By RYAN LEWIS • Aug 23, 2017 at 10:51 PM

CLEVELAND — Corey Kluber's dominance since June 1 has become his status quo. But for one night, a friend-turned-foe bested him as the Indians fell 6-1 to the Boston Red Sox in what was a pitchers duel until the ninth inning at Progressive Field on Wednesday night.

After a hiccup in his previous start, Kluber looked every bit the ace who has put himself into the Cy Young conversation, allowing two runs on four hits and striking out 12 in 7 2/3 innings.

It was the 15th time in 16 starts since coming off the disabled list that Kluber has recorded at least eight strikeouts. His fourth of the night — of Xander Bogaerts in the second inning — was his 200th of the season, marking his fourth consecutive season with at least that many strikeouts.

Kluber is the third pitcher currently to have at least 200 strikeouts in at least four consecutive seasons, joining Boston's Chris Sale and Washington's Max Scherzer.
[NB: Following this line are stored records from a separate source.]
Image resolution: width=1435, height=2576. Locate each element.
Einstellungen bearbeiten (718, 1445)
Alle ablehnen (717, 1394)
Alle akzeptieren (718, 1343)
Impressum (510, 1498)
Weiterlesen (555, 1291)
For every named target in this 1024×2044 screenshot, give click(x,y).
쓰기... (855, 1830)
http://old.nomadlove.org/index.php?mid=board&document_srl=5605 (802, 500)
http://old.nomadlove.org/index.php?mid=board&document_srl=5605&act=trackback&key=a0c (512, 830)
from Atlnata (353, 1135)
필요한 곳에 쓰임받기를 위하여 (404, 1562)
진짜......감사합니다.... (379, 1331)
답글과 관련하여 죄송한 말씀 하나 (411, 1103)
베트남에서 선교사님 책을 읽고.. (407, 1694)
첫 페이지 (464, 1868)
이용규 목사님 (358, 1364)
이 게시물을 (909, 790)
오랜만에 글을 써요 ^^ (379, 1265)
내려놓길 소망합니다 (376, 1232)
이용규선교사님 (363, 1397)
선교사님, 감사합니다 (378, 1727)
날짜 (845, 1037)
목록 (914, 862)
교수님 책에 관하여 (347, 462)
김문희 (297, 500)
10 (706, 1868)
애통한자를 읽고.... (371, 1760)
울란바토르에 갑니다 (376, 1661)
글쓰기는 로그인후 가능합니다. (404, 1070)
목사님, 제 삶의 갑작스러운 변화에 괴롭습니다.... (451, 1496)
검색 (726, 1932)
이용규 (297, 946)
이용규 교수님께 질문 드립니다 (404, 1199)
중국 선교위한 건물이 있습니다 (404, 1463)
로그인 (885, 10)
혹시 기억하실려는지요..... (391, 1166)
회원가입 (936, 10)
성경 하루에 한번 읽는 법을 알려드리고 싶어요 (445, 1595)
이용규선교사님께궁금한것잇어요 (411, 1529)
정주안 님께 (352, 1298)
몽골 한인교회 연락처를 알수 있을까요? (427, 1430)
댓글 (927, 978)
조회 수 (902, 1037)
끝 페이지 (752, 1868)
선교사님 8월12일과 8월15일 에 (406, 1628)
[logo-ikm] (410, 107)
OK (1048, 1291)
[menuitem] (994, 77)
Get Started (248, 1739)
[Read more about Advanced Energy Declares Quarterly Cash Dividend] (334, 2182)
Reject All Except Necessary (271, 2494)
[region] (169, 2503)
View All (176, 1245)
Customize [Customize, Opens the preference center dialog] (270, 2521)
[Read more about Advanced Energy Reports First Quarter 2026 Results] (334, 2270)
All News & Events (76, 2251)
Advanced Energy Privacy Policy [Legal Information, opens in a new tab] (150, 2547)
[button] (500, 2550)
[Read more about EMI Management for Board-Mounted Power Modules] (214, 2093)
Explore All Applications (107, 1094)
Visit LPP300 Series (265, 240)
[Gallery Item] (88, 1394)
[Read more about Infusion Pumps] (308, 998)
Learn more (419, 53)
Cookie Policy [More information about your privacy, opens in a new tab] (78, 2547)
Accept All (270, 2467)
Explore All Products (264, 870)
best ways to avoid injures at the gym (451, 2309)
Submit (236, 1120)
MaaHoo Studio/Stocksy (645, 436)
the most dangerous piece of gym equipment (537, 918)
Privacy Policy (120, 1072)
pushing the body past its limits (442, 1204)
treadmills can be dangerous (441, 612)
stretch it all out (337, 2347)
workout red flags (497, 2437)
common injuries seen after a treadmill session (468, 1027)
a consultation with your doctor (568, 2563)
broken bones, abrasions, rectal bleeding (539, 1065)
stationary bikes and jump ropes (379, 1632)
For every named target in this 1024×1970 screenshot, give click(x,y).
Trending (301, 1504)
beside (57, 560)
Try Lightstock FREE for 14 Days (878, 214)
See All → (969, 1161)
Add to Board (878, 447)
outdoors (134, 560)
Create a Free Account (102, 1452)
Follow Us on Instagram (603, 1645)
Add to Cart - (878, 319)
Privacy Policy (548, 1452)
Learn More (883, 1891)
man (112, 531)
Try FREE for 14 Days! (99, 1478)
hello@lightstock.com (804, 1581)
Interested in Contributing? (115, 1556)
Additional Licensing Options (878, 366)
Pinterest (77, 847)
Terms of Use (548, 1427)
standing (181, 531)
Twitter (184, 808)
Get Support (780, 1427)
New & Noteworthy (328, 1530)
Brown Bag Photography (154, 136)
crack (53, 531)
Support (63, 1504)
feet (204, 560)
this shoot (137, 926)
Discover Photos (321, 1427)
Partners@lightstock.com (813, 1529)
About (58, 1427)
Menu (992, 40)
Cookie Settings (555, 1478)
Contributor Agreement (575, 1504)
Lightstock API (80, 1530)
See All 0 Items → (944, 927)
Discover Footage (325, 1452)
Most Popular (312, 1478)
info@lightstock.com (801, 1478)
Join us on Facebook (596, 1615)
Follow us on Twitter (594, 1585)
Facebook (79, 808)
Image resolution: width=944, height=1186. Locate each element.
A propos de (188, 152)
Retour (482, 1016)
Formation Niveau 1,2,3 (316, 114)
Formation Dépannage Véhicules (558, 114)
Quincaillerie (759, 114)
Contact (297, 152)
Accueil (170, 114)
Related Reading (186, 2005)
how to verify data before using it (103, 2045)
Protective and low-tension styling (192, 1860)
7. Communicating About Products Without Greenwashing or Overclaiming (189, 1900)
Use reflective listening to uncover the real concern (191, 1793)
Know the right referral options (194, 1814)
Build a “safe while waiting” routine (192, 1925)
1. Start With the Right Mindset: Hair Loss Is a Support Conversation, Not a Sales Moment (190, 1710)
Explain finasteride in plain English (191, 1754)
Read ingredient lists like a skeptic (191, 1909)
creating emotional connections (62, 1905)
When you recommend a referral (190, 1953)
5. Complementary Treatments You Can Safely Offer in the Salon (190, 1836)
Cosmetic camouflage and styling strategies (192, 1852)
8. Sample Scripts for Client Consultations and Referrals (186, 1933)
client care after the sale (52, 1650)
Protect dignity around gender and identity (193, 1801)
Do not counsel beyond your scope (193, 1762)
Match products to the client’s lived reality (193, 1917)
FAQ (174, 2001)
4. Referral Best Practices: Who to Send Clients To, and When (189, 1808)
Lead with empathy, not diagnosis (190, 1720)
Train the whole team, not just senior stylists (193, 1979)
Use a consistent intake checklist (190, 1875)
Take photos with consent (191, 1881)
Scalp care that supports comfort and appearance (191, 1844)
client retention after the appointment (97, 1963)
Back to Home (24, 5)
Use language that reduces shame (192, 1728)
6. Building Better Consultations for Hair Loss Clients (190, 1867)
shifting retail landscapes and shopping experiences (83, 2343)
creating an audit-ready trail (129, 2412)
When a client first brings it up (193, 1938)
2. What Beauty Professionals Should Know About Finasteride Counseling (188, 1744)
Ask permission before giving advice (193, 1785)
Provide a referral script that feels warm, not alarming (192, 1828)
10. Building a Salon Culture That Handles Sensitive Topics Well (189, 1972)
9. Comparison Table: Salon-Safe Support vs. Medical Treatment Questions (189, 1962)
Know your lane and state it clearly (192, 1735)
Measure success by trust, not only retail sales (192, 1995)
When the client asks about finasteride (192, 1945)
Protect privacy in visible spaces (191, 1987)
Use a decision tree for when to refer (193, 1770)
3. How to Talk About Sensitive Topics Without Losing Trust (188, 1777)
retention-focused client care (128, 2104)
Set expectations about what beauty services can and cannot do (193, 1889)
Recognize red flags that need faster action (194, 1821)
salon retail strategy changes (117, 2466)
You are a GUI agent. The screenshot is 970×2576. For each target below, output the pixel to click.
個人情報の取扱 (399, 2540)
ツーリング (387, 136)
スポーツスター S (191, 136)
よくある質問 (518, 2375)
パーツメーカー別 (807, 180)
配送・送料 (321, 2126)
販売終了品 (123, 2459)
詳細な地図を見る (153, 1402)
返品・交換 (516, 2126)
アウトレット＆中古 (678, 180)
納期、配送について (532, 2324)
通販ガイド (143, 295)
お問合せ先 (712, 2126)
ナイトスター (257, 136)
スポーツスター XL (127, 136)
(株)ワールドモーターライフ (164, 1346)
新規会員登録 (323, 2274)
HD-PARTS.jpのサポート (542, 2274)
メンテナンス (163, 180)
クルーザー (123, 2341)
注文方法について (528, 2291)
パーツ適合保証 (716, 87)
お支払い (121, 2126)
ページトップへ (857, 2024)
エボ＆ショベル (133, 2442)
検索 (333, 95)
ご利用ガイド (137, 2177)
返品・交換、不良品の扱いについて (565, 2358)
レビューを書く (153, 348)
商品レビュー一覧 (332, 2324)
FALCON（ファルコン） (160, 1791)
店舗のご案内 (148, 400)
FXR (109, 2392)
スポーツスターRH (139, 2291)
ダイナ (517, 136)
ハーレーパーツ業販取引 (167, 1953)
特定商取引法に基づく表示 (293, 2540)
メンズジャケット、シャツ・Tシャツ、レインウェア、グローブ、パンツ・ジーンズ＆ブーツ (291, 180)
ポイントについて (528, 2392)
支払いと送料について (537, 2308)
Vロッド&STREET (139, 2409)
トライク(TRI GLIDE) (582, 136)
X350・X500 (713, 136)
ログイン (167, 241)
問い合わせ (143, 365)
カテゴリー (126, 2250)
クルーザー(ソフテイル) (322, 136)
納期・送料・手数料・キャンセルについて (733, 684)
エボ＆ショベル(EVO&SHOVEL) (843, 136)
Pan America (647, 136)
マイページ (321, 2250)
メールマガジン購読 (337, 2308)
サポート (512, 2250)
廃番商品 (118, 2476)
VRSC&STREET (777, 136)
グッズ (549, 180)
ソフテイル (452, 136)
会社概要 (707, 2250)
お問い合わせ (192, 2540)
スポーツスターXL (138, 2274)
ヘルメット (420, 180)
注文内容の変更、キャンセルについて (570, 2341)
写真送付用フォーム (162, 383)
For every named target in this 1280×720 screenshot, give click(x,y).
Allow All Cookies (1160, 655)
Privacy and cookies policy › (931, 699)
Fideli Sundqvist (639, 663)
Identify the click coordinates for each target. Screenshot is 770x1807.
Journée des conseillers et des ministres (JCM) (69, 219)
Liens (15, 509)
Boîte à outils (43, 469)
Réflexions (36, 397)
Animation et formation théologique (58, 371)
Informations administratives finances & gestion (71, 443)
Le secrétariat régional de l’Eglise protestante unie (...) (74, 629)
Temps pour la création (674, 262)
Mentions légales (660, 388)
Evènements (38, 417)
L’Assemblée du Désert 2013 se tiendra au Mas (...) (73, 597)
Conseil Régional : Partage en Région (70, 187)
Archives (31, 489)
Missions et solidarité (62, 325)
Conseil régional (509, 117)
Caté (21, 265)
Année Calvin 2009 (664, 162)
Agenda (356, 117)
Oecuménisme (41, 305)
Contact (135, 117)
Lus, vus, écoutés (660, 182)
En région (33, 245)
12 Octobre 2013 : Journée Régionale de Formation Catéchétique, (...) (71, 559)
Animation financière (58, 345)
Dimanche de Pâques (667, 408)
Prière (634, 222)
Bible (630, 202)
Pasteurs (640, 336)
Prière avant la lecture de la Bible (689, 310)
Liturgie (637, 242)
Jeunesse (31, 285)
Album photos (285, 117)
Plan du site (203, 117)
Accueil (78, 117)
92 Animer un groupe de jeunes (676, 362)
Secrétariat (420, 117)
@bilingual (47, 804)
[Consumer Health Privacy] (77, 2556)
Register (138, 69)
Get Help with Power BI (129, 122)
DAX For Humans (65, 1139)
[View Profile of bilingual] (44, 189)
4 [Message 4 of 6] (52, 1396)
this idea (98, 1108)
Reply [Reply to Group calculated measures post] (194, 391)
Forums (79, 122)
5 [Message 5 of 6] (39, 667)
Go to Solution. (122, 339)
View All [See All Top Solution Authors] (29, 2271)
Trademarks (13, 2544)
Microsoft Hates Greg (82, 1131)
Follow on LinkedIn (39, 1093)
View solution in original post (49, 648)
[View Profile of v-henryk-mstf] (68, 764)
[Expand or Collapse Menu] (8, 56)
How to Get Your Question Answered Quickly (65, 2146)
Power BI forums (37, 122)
He's also the third pitcher in Indians history to do so. Bob Feller and Sam McDowell had been the only Indians pitchers to accomplish that feat prior to Kluber.

Two of Kluber's four hits allowed were ground-ball singles that were beaten out in close plays at first base. The third and fourth hits were the issue. The third was Mitch Moreland's solo home run to right field in the fifth inning that put the Red Sox (73-53) up 1-0. The fourth was Mookie Betts' RBI single in the eighth that finally ended Kluber's night.

The Red Sox later added four insurance runs in the ninth off Joe Smith and Bryan Shaw.

It was yet another strong outing for Kluber (12-4), but it just wasn't enough for the Indians (68-56), who were stifled by Drew Pomeranz (13-4). The left-hander tossed 5 1/3 scoreless innings and gave up only two hits and striking out nine.

Pomeranz was traded in 2011 by the Indians as part of a package to the Colorado Rockies to acquire Ubaldo Jimenez. After stints with the Oakland A's and the San Diego Padres, he was traded to Boston in 2016. And, for at least one night, he tormented his former team with a dynamite performance.

Kluber and Pomeranz — both traded as minor-league prospects with several quality seasons in the big leagues — traded shutdown innings until the Red Sox finally got to Kluber a bit and roughed up the bullpen.

The Indians had only one real threat for a rally. That came in the fourth inning when Jay Bruce was hit by a pitch with one out, and Brandon Guyer followed by ripping a single to left field. But Pomeranz quickly disposed of the rally by striking out both Yandy Diaz and Yan Gomes to end the inning.

Facing Red Sox reliever Addison Reed in the eighth, Edwin Encarnacion crushed a solo home run to left field that landed three-fourths of the way up the bleachers and traveled an estimated 452 feet. It was his 29th home run of the season, but it was the lone shot into the night for an otherwise muzzled offense.